They could look to construct a roster that can be reasonably expected to win 90 games.  So, we look to build a floor of 42 projected fWAR.

Then, we scope down the exercise, concentrating on the starZ they need and the value they must produce.  73% of 42 fWAR is 31 fWAR.

To match the uneven ranges of performance between hitters and pitchers, I split the ~31 needed starZ WAR at 19 for hitters (5 hitters averaging 3.8 fWAR) and 13 for pitchers (5 pitchers average 2.6 WAR).   Ok, that’s 32 fWAR. It’s ok to aim higher than the lowest bar.

They can work from there to adjust to market conditions (and current roster features).  Maybe 6 or 7 starZ hitters and 3 starZ pitchers is more achievable with this roster.  Who knows?  Payroll budget, trade and free agent market conditions, ability to dump NTC contracts all influences potential outcomes.

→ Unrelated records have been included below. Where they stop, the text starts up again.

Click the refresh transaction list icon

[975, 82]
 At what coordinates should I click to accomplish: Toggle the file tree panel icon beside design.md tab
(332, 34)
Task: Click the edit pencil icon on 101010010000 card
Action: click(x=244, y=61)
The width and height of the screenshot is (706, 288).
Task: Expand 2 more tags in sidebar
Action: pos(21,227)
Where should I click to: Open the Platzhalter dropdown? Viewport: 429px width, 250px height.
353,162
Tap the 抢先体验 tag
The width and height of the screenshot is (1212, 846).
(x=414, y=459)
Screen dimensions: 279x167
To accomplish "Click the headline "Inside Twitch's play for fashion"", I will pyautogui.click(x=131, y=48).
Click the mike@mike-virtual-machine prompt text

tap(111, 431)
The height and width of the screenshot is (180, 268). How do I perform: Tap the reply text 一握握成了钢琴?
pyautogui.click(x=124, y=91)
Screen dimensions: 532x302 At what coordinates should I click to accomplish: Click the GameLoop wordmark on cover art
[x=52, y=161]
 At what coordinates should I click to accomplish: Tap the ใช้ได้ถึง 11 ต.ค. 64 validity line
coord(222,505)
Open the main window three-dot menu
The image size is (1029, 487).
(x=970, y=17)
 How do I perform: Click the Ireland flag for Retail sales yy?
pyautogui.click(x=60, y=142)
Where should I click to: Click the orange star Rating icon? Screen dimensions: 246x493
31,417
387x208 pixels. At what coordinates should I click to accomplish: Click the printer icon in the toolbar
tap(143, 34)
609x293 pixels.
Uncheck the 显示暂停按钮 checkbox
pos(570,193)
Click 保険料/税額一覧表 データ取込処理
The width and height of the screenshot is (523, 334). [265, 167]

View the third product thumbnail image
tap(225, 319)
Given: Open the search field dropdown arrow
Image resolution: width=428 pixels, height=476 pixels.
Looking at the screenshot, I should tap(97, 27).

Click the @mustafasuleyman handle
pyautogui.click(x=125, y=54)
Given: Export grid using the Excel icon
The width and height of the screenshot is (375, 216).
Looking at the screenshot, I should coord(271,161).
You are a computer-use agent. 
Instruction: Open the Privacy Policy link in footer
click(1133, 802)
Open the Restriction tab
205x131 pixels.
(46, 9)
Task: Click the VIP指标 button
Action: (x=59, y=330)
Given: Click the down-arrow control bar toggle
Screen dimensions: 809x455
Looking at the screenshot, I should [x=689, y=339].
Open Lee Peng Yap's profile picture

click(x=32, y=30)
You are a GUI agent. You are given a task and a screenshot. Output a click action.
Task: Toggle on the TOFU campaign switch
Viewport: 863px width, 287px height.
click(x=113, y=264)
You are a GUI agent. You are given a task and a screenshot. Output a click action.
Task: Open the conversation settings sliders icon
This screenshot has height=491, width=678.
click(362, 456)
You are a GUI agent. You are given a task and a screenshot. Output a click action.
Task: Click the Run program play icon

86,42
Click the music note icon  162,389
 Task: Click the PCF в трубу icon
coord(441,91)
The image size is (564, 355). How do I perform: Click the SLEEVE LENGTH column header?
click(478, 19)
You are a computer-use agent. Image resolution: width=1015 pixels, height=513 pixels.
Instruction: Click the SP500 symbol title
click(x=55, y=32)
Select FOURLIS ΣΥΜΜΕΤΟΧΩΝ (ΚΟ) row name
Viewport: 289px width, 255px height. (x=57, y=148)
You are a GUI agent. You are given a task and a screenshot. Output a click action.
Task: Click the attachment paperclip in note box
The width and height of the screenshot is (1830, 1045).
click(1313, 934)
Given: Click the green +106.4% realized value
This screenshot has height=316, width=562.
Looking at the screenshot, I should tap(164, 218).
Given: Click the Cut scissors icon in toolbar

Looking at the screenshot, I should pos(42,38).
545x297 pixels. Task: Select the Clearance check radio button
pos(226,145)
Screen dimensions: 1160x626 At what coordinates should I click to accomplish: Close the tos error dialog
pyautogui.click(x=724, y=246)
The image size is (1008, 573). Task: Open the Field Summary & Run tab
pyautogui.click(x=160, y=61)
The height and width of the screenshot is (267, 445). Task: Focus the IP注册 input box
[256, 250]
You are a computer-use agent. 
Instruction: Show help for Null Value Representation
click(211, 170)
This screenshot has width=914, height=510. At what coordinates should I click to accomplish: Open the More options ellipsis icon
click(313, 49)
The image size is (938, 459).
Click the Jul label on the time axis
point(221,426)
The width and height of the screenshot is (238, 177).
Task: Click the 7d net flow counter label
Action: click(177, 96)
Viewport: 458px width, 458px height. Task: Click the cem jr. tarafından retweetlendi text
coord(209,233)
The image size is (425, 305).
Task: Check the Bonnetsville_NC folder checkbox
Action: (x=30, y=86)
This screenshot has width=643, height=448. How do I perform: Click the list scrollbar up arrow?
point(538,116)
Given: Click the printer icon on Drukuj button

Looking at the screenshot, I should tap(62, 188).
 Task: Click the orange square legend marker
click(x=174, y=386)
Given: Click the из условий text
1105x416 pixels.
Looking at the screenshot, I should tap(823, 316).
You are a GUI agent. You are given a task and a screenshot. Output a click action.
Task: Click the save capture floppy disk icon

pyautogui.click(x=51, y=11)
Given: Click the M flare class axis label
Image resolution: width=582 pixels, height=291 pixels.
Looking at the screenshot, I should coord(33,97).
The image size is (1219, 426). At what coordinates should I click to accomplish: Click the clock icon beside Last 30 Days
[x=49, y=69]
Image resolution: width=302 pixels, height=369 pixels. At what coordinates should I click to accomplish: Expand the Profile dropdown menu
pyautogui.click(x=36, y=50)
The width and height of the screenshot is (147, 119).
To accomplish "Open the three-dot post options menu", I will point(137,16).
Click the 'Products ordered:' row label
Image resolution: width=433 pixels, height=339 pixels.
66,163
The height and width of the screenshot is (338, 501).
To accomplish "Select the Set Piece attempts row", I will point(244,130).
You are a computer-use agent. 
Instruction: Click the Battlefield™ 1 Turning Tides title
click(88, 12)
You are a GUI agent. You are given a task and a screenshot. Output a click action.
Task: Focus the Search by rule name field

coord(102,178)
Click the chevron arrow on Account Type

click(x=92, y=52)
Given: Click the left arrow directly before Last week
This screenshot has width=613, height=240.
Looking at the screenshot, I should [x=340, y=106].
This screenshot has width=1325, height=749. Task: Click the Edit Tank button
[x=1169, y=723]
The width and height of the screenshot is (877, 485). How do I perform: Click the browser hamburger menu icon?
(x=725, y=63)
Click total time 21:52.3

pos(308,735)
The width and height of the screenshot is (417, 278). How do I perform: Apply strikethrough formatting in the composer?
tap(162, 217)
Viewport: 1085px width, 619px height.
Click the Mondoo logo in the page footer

Given these parameters, how might it look?

On the pitcher side, the Cardinals had 2 such starZ performances in 2025 (Gray, Liberatore).  Gray is gone. Can they reasonably project Liberatore finish top 20th next year?  I’m not so sure.  Maybe both can exceed the minimum 1.6 fWAR, but exceeding the average 2.6?  Even if he can, they need least three more starZ level pitchers.  It’s hard to imagine any of the MiLB options bringing a 2.6 fWAR performance in 2026, so these acquisitions must come from the outside (or endure a longer rebuild period).

Perhaps this just solved the TLR/Duncan debate about whether you build the staff from the Ace down to the back, or from the Closer back to the front.  In roster construction, build the starter set first.  Bullpen later, if you get that far.  This also, perhaps, identified why it may take a bit longer to get this team back on track.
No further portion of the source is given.